The investigation by the California Department of Managed Health Care found that more than 18 percent of doctors in Blue Shield’s directory were not at the listed locations, and 9 percent were not accepting patients despite listings that said otherwise. Similarly, Anthem’s directory incorrectly listed the locations of 12.5 percent of its doctors, and 13 percent were incorrectly listed as accepting patients. These inaccuracies led to patients inadvertently going out of network for care, regulators said.
“The DMHC has taken enforcement action and fined Blue Shield and Anthem due to unacceptable inaccuracies in their directories,” Shelley Rouillard, the department’s director, said in a statement. “These inaccuracies limited enrollee access to care that resulted in an unacceptable consumer experience and must be fixed.”

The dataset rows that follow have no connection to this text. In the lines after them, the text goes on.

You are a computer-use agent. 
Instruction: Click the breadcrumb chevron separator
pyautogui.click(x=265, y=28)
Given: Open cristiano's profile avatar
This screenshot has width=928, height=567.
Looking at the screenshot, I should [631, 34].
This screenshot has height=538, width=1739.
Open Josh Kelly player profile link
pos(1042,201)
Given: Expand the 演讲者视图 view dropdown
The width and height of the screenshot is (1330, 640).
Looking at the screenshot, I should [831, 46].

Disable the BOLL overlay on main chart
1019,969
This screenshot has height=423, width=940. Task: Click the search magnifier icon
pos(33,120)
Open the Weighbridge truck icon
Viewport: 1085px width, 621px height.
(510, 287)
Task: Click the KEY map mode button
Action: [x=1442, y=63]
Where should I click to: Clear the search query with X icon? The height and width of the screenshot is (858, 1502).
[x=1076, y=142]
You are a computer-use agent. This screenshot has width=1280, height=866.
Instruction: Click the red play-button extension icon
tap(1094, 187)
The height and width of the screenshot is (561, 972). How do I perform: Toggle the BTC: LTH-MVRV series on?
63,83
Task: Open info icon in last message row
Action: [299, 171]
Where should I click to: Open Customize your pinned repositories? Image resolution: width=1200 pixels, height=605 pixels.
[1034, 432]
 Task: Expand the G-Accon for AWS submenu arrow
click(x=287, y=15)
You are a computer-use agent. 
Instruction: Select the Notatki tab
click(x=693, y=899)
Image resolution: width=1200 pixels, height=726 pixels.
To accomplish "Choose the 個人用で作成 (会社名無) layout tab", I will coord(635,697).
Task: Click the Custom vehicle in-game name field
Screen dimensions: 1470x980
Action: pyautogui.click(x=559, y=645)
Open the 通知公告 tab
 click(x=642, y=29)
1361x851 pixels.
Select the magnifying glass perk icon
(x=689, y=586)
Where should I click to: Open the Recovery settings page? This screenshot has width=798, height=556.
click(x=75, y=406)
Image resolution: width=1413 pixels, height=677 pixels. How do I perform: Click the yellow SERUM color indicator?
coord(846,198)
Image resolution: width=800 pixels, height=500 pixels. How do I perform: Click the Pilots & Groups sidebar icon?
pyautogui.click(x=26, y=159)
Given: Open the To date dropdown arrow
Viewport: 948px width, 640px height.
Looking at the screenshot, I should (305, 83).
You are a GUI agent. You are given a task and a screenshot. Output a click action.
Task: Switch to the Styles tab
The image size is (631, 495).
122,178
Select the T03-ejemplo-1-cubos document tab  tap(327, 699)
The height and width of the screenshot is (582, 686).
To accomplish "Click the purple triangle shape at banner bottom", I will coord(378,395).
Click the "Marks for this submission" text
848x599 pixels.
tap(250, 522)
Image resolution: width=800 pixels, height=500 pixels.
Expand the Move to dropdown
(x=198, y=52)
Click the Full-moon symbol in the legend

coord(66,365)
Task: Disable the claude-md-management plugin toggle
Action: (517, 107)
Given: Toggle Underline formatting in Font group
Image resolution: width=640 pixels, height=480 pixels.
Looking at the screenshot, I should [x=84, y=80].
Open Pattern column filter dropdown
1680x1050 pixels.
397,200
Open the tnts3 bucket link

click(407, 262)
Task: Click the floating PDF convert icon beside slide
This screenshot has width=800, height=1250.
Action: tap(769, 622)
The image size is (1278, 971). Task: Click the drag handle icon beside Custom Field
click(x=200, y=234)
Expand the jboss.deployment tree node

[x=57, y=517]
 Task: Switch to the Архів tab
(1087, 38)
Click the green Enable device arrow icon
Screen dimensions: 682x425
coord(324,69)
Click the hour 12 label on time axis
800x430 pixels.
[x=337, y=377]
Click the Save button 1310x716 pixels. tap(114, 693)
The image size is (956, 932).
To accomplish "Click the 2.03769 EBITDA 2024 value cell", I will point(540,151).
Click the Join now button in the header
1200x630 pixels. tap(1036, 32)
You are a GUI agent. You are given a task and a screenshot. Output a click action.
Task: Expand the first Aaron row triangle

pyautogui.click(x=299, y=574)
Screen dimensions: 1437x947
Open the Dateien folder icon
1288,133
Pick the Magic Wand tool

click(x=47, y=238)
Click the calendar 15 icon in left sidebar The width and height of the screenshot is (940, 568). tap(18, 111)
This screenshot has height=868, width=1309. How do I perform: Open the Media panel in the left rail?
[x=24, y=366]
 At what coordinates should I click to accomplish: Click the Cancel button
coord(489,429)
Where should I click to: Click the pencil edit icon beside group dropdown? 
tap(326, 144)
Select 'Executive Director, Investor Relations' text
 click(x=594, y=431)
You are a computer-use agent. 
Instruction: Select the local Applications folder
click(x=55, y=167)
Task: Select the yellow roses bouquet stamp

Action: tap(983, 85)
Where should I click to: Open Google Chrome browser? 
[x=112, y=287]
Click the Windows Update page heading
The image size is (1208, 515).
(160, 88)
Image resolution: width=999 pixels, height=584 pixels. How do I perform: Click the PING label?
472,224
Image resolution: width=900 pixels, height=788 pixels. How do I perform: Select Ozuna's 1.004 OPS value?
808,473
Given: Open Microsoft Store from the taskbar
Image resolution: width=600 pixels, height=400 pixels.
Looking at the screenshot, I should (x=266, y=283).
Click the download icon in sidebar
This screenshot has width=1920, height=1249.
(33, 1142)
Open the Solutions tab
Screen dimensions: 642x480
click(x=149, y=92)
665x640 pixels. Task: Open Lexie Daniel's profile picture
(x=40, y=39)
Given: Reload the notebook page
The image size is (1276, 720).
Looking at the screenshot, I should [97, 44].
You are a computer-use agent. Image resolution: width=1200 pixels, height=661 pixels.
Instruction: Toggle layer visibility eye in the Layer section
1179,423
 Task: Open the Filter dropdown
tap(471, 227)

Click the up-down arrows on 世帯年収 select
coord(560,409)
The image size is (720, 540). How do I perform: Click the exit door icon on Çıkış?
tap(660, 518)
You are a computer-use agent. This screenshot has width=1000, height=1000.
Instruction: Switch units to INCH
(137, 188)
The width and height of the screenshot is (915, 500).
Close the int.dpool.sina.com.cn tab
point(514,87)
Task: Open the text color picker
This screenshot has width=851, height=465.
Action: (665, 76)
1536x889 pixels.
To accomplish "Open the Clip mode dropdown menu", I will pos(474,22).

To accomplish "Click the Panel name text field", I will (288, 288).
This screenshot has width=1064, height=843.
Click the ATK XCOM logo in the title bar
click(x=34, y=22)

Anthem and Blue Shield are the top two insurers by enrollment in California’s Obamacare exchange, with an estimated 800,000 members combined, the Los Angeles Times reported. The companies have said for months they were working to resolve the issues with their doctor directories, but Blue Shield spokesman Steve Shivinsky said the problems are not as serious as the DMHC’s investigation suggested.
“We believe that the department’s final report is misleading and has the potential to further confuse members by significantly overstating the severity of the issues,” he said.
Blue Shield has already paid more than $38 million in refunds to patients who incurred out-of-network costs, and Anthem’s reimbursement figure has not been finalized.